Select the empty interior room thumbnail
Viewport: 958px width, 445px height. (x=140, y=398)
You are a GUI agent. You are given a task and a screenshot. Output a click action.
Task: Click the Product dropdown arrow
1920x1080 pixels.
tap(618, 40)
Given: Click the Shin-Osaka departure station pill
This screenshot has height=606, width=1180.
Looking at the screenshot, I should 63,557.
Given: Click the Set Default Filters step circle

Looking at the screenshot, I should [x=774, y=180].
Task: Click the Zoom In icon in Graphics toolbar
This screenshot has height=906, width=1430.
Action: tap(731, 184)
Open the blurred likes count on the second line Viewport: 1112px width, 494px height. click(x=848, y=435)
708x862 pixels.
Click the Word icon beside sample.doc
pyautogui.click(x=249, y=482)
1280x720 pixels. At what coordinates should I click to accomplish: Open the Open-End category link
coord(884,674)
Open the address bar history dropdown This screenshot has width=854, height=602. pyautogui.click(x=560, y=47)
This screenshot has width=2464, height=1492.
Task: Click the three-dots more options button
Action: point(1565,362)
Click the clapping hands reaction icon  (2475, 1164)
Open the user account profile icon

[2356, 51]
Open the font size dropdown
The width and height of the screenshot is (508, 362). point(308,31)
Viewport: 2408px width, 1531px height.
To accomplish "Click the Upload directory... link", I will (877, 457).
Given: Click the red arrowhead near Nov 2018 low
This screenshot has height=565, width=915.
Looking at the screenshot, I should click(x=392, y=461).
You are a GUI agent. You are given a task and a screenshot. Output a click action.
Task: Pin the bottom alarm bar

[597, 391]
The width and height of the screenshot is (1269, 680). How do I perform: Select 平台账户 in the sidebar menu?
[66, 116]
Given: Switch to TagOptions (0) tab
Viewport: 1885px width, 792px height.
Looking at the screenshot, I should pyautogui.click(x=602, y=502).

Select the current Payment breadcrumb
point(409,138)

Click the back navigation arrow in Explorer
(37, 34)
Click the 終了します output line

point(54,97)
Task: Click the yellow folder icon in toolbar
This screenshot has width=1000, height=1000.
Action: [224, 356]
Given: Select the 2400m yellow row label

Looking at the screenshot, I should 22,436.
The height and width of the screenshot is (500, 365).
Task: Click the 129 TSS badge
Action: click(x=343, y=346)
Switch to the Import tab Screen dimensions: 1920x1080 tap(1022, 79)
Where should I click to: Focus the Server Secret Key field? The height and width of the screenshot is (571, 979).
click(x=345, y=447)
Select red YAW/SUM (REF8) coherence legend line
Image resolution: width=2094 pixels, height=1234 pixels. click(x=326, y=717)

Given exercise — Copy the records above word for word, from the first line to the last.

Exercise solution —
Select the empty interior room thumbnail
Viewport: 958px width, 445px height. (x=140, y=398)
You are a GUI agent. You are given a task and a screenshot. Output a click action.
Task: Click the Product dropdown arrow
1920x1080 pixels.
tap(618, 40)
Given: Click the Shin-Osaka departure station pill
This screenshot has height=606, width=1180.
Looking at the screenshot, I should 63,557.
Given: Click the Set Default Filters step circle

Looking at the screenshot, I should [x=774, y=180].
Task: Click the Zoom In icon in Graphics toolbar
This screenshot has height=906, width=1430.
Action: tap(731, 184)
Open the blurred likes count on the second line Viewport: 1112px width, 494px height. click(x=848, y=435)
708x862 pixels.
Click the Word icon beside sample.doc
pyautogui.click(x=249, y=482)
1280x720 pixels. At what coordinates should I click to accomplish: Open the Open-End category link
coord(884,674)
Open the address bar history dropdown This screenshot has width=854, height=602. pyautogui.click(x=560, y=47)
This screenshot has width=2464, height=1492.
Task: Click the three-dots more options button
Action: point(1565,362)
Click the clapping hands reaction icon  (2475, 1164)
Open the user account profile icon

[2356, 51]
Open the font size dropdown
The width and height of the screenshot is (508, 362). point(308,31)
Viewport: 2408px width, 1531px height.
To accomplish "Click the Upload directory... link", I will (877, 457).
Given: Click the red arrowhead near Nov 2018 low
This screenshot has height=565, width=915.
Looking at the screenshot, I should click(x=392, y=461).
You are a GUI agent. You are given a task and a screenshot. Output a click action.
Task: Pin the bottom alarm bar

[597, 391]
The width and height of the screenshot is (1269, 680). How do I perform: Select 平台账户 in the sidebar menu?
[66, 116]
Given: Switch to TagOptions (0) tab
Viewport: 1885px width, 792px height.
Looking at the screenshot, I should pyautogui.click(x=602, y=502).

Select the current Payment breadcrumb
point(409,138)

Click the back navigation arrow in Explorer
(37, 34)
Click the 終了します output line

point(54,97)
Task: Click the yellow folder icon in toolbar
This screenshot has width=1000, height=1000.
Action: [224, 356]
Given: Select the 2400m yellow row label

Looking at the screenshot, I should 22,436.
The height and width of the screenshot is (500, 365).
Task: Click the 129 TSS badge
Action: click(x=343, y=346)
Switch to the Import tab Screen dimensions: 1920x1080 tap(1022, 79)
Where should I click to: Focus the Server Secret Key field? The height and width of the screenshot is (571, 979).
click(x=345, y=447)
Select red YAW/SUM (REF8) coherence legend line
Image resolution: width=2094 pixels, height=1234 pixels. click(x=326, y=717)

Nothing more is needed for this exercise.